Cell Cycle Status Affects Coxsackievirus Replication, Persistence, and Reactivation In Vitro

ABSTRACT Enteroviral persistence has been implicated in the pathogenesis of several chronic human diseases, including dilated cardiomyopathy, insulin-dependent diabetes mellitus, and chronic inflammatory myopathy. However, these viruses are considered highly cytolytic, and it is unclear what mechanisms might permit their long-term survival. Here, we describe the generation of a recombinant coxsackievirus B3 (CVB3) expressing the enhanced green fluorescent protein (eGFP), which we used to mark and track infected cells in vitro.

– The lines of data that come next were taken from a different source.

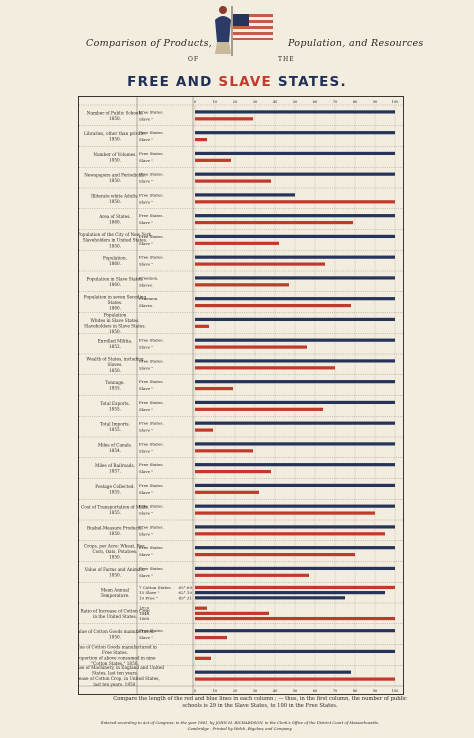 This screenshot has width=474, height=738. I want to click on x-tick-top: 60, so click(316, 102).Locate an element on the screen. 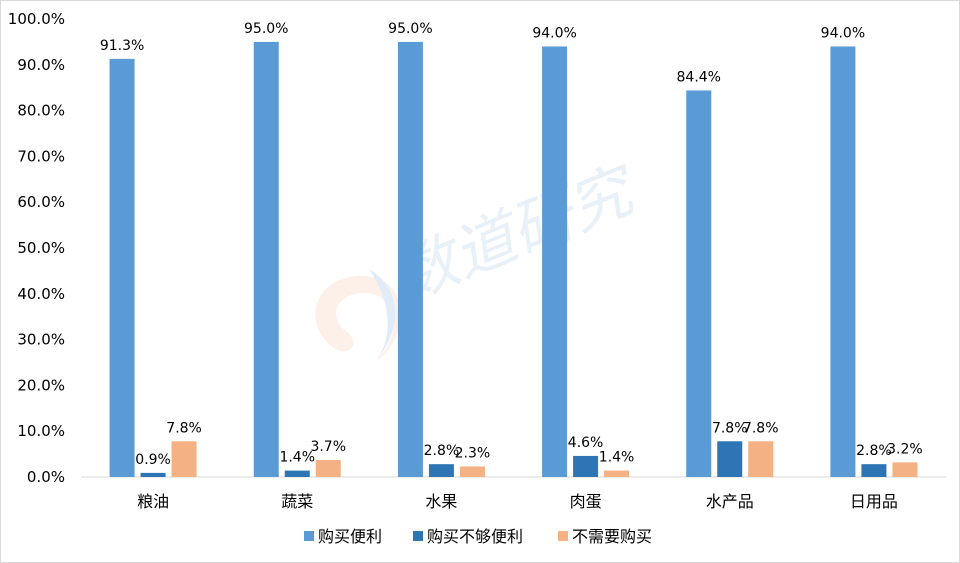 The image size is (960, 563). y-tick-label: 80.0% is located at coordinates (41, 111).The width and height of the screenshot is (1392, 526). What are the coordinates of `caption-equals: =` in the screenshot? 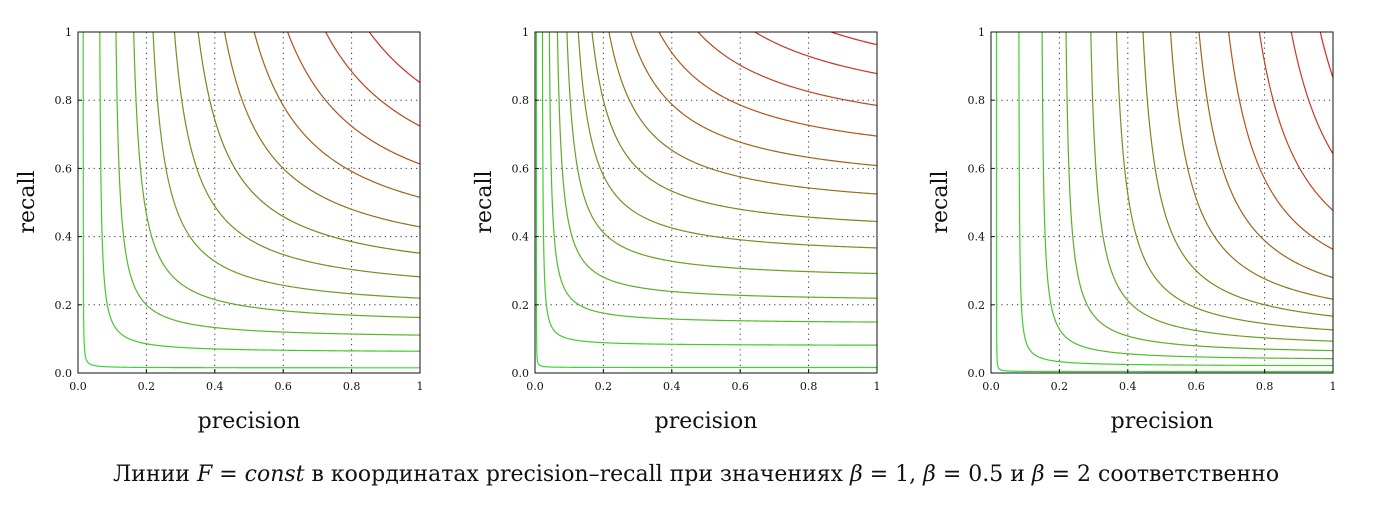 It's located at (228, 474).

Following exposure of quiescent tissue culture cells to either wild-type CVB3 or eGFP-CVB3, virus production was very limited but increased dramatically after cells were permitted to divide. Studies with cell cycle inhibitors revealed that cells arrested at the G1 or G1/S phase could express high levels of viral polyprotein and produced abundant infectious virus. In contrast, both protein expression and virus yield were markedly reduced in quiescent cells (i.e., cells in G0) and in cells blocked at the G2/M phase. Following infection with eGFP-CVB3, quiescent cells retained viral RNA for several days in the absence of infectious virus production. Furthermore, RNA extracted from nonproductive quiescent cells was infectious when transfected into dividing cells, indicating that CVB3 appears to be capable of establishing a latent infection in G0 cells, at least in tissue culture. Finally, wounding of infected quiescent cells resulted in viral protein expression limited to cells in and adjacent to the lesion. We suggest that (i) cell cycle status determines the distribution of CVB3 during acute infection and (ii) the persistence of CVB3 in vivo may rely on infection of quiescent (G0) cells incapable of supporting viral replication; a subsequent change in the cell cycle status may lead to virus reactivation, triggering chronic viral and/or immune-mediated pathology in the host.